Faizal Ally Beegun dit qu’il faut être franc. « Dans la zone franche, les travailleurs se sentent comme en prison. De 7 h 20 à 17 h 15, ils sont enfermés dans l’usine entourée de clôtures. Ils doivent souvent faire des heures supplémentaires jusqu’à 21 heures, voire 22 heures. Le samedi, ils travaillent de 7 h 30 à 15 heures ou 17 heures. Les Mauriciens ne veulent plus faire ces travaux. Nous devons donc faire appel à la main-d’œuvre étrangère pour la zone franche et d’autres secteurs comme la boulangerie, la pâtisserie et la pharmacie », avance Faizal Ally Beegun. 

Même des compagnies d’autobus demandent à recruter des travailleurs étrangers comme chauffeurs. « Beaucoup de Mauriciens partent au Canada, en Angleterre, en Italie et en Nouvelle-Zélande. Il est surprenant que le gouvernement mauricien n’ait pas encore compris pourquoi tant de jeunes quittent le pays. Le gouvernement doit déterminer les raisons de ces départs. » 

Il poursuit que Maurice doit paradoxalement faire appel à la main-d’œuvre étrangère. « Certains Mauriciens qui ne suivent pas l’actualité pensent facilement que ces travailleurs viennent pour leur prendre leur travail. Ces travailleurs étrangers, depuis trente ans, contribuent beaucoup à l’économie du pays. Le gouvernement fait appel à eux pour  les postes vacants dans le textile, le secteur des fruits de mer, les plantations, l’hôtellerie, le transport et la pâtisserie. »

Le syndicaliste préconise que le recrutement prenne en compte les conditions de vie. « Les dortoirs laissent souvent à désirer. L’exploitation doit cesser, ainsi que le trafic humain. On dit aux travailleurs qu’ils gagneront Rs 30 000 ou plus, mais des fois ils ne touchent pas le salaire garanti qui est maintenant de Rs 20 000.

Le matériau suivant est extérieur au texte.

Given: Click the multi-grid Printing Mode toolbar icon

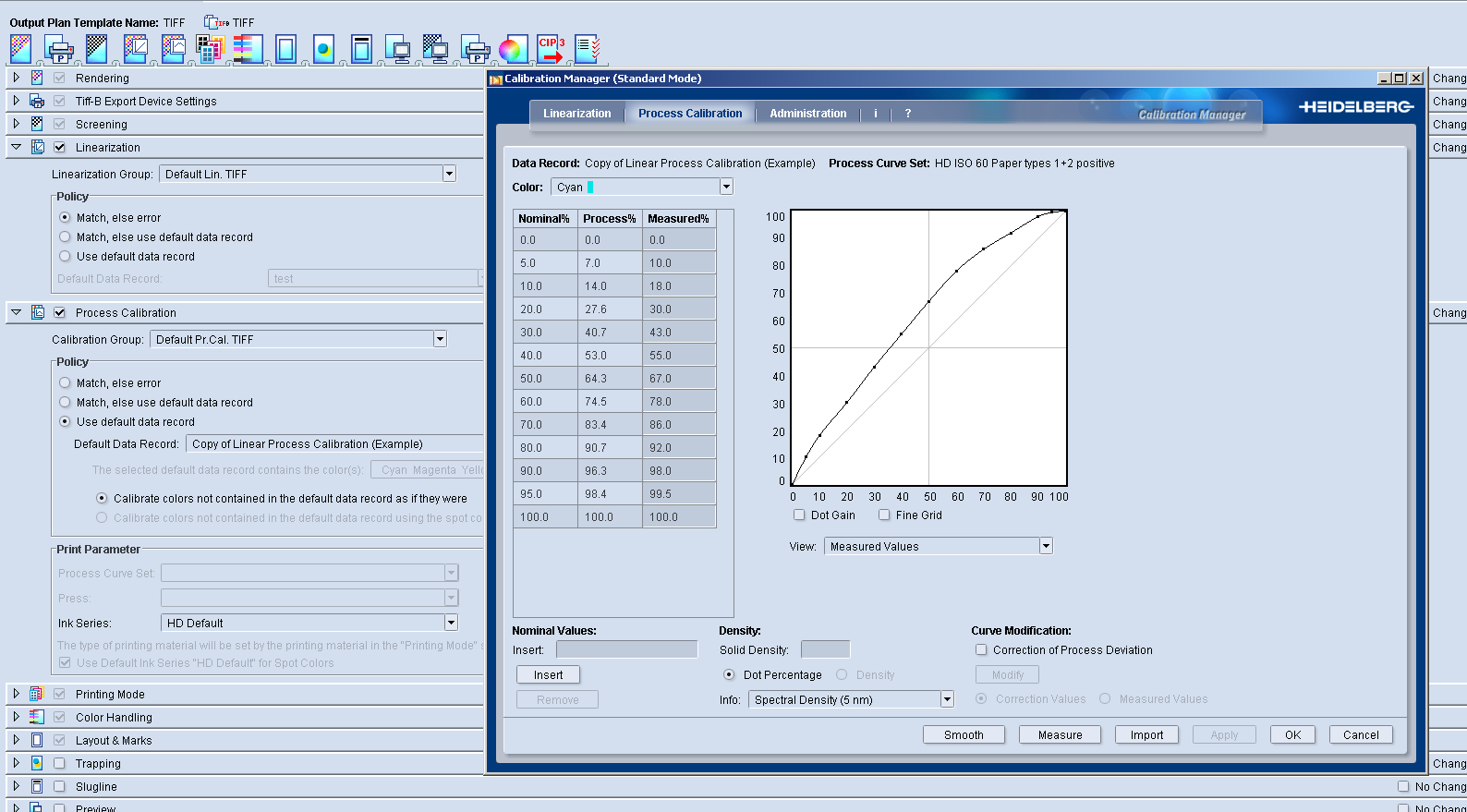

»Est-ce que les travailleurs étrangers sont plus faciles à exploiter ou plus disponibles ? Selon lui, il faut éviter les abus. « Oui, nous avons besoin de travailleurs étrangers, mais ils ne doivent pas être exploités. Certains ne perçoivent même pas le salaire minimum, et s’ils protestent, ils sont déportés. À cause de cela, certains fuient avant d’être déportés. » Pour lui, la déportation « inhumaine » doit cesser.